The biological function of a protein stems from its 3-dimensional structure, which is thermodynamically determined by the energetics of interatomic forces between its amino acid building blocks (the order of amino acids, known as the sequence, defines a protein). Given the costs (time, money, human resources) of determining protein structures via experimental means such as X-ray crystallography, can we better describe and compare protein 3D structures in a robust and efficient manner, so as to gain meaningful biological insights?
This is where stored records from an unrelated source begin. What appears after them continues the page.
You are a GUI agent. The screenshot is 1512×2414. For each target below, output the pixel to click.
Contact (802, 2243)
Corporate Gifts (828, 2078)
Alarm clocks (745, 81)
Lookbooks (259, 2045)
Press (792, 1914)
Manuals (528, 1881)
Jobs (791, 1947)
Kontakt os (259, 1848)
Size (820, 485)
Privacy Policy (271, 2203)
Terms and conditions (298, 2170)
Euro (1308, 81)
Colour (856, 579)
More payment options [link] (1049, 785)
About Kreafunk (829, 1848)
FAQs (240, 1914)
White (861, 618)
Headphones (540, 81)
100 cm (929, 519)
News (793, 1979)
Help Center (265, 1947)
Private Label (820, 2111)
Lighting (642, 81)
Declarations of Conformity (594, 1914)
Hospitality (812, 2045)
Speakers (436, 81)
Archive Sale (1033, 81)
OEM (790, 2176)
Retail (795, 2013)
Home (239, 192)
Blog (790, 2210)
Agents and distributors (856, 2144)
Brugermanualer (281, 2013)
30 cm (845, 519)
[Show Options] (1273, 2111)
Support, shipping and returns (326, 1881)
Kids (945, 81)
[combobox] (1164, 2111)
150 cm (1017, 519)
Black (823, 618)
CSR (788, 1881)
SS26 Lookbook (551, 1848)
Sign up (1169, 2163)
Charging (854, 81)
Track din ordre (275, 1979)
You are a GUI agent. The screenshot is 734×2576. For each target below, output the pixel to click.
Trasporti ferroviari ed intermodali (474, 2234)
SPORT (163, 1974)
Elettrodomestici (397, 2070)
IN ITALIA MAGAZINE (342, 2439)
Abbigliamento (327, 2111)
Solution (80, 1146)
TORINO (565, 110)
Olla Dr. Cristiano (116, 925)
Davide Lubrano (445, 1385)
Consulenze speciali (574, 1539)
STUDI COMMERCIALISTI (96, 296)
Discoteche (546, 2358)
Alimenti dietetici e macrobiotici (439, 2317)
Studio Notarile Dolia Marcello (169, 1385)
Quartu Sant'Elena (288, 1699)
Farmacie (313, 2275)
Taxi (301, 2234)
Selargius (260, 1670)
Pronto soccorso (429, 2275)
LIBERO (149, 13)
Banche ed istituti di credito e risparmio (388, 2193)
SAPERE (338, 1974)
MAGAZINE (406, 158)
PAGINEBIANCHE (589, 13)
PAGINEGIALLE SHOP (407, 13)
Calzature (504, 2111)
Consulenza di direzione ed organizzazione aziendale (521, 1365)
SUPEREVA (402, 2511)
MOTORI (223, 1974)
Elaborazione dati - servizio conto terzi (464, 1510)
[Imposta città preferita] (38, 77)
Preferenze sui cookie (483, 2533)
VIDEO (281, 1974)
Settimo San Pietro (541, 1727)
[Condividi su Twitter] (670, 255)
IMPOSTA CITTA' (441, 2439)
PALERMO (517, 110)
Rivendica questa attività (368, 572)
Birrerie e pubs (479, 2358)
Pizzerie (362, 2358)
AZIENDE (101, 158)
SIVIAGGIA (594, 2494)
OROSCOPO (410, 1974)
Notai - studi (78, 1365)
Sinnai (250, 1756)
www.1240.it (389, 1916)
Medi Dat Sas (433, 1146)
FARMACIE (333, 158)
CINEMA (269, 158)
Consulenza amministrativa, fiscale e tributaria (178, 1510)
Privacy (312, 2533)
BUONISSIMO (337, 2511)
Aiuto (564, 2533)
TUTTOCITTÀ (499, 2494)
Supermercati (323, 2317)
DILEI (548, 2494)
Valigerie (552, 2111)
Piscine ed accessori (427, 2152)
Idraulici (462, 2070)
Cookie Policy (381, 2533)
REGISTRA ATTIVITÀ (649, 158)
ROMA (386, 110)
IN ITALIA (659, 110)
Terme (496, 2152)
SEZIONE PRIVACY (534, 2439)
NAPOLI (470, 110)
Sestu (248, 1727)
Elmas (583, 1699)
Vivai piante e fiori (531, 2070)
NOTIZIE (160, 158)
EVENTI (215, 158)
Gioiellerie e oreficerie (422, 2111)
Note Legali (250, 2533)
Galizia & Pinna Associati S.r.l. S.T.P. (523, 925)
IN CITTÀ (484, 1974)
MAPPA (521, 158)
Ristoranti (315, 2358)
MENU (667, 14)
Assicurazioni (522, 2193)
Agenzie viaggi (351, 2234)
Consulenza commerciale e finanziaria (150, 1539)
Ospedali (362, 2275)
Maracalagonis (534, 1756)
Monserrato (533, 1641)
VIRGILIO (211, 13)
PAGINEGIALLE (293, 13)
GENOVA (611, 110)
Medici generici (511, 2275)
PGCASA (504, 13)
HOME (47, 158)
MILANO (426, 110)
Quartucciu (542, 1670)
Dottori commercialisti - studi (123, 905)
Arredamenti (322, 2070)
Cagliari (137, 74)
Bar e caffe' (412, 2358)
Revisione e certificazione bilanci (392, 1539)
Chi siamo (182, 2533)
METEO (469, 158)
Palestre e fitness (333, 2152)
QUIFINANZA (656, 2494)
We begin by considering a relatively simple problem, limiting ourselves to just protein secondary structural elements. Historically, many computational methods have been devised to classify amino acid residues in a protein chain into one of several discrete secondary structures, of which the most well-characterized are the geometrically regular $alpha$-helix and $beta$-sheet; irregular structural patterns, such as turns and loops, are less understood. Here, we present a study of Deep Learning techniques to classify the loop-like end cap structures which delimit $alpha$-helices. Previous work used highly empirical and heuristic methods to manually classify helix capping motifs. Instead, we use structural data directly--including (i) backbone torsion angles computed from 3D structures, (ii) macromolecular feature sets (e.g., physicochemical properties), and (iii) helix cap classification data (from CAPS-DB)--as the ground truth to train a bidirectional long short-term memory (BiLSTM) model to classify helix cap residues. We tried different network architectures and scanned hyperparameters in order to train and assess several models; we also trained a Support Vector Classifier (SVC) to use as a baseline. Ultimately, we achieved 85% class-balanced accuracy with a deep BiLSTM model.